The problem>
The response must consist of the lines below from the one with "Where should I" through the one with "Task: Open the feedback tab on the right edge", exactly as they appear and with both ends kept.

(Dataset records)
__________
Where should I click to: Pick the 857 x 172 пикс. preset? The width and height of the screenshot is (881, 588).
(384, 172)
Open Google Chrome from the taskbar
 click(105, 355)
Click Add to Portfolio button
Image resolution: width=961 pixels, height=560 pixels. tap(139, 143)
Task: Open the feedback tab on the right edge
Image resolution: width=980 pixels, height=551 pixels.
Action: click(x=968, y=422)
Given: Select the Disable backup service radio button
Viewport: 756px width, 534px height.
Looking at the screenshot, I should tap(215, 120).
__________
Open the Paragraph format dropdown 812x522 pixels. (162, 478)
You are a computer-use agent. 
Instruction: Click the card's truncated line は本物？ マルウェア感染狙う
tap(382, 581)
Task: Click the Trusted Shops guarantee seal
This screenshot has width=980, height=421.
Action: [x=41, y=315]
__________
Task answer>
Where should I click to: Pick the 857 x 172 пикс. preset? The width and height of the screenshot is (881, 588).
(384, 172)
Open Google Chrome from the taskbar
 click(105, 355)
Click Add to Portfolio button
Image resolution: width=961 pixels, height=560 pixels. tap(139, 143)
Task: Open the feedback tab on the right edge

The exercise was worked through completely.